| Your objective |
The result should be the lines from the one holding "Switch to the first Rezultatele căutării tab" to the end of the records below, repeated exactly. No pictures.

| Data for analysis |

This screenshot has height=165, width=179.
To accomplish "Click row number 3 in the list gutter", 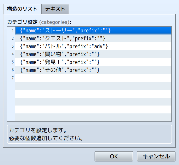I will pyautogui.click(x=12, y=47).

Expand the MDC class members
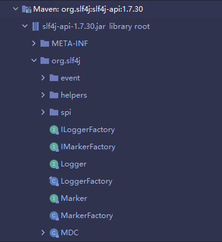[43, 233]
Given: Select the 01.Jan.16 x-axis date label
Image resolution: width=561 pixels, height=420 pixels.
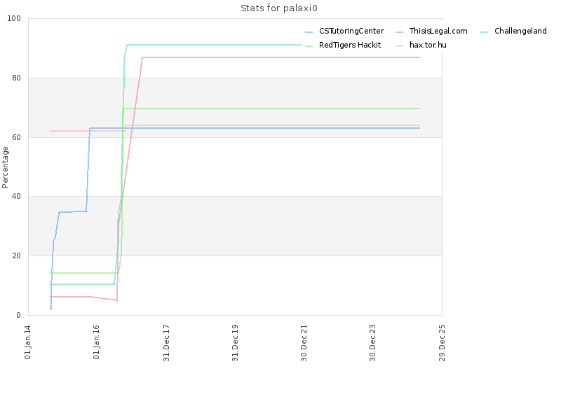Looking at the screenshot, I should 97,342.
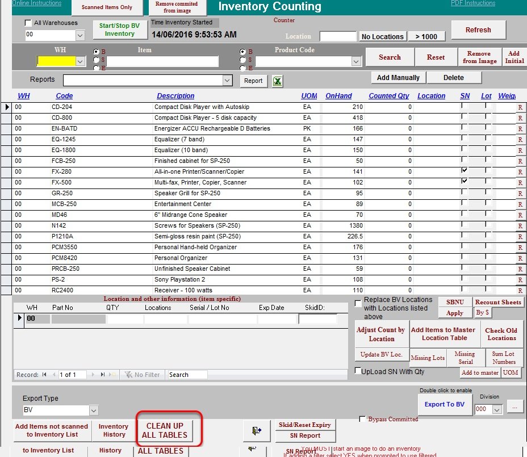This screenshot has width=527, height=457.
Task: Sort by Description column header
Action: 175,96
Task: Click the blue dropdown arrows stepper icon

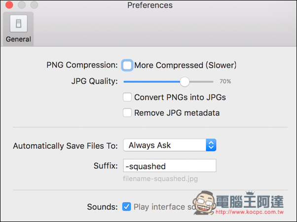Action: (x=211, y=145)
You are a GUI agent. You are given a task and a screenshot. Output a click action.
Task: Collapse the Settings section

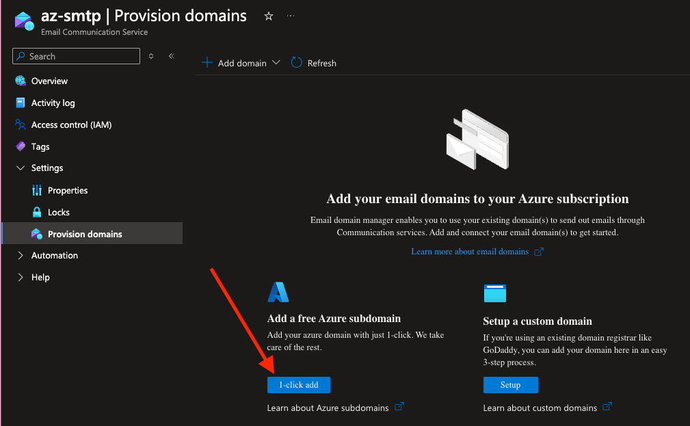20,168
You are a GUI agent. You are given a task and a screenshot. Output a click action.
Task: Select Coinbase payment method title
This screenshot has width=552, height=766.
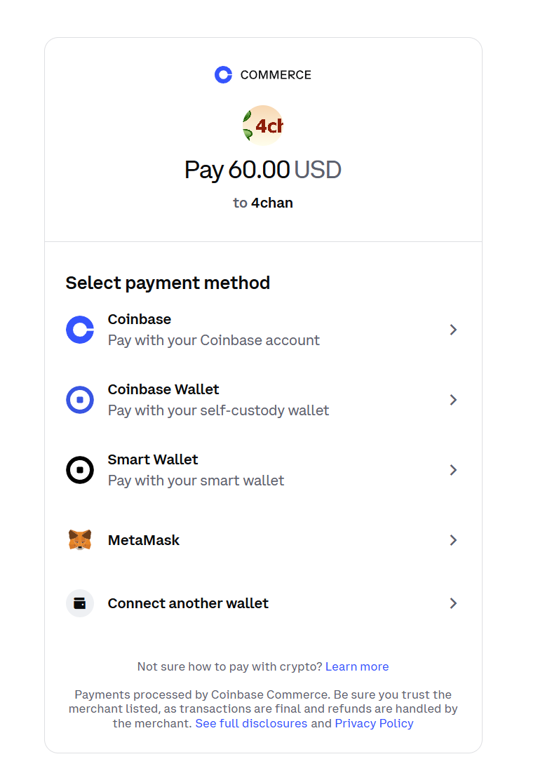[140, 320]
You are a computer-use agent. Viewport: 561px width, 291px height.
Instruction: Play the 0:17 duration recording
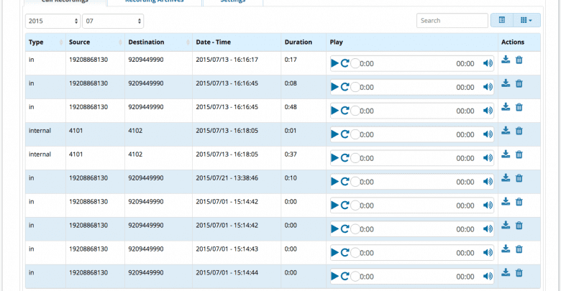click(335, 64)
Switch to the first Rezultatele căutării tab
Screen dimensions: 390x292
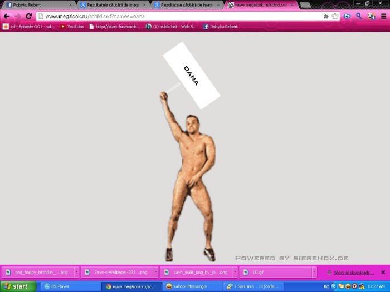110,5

| Expected output |
Switch to the first Rezultatele căutării tab
Screen dimensions: 390x292
110,5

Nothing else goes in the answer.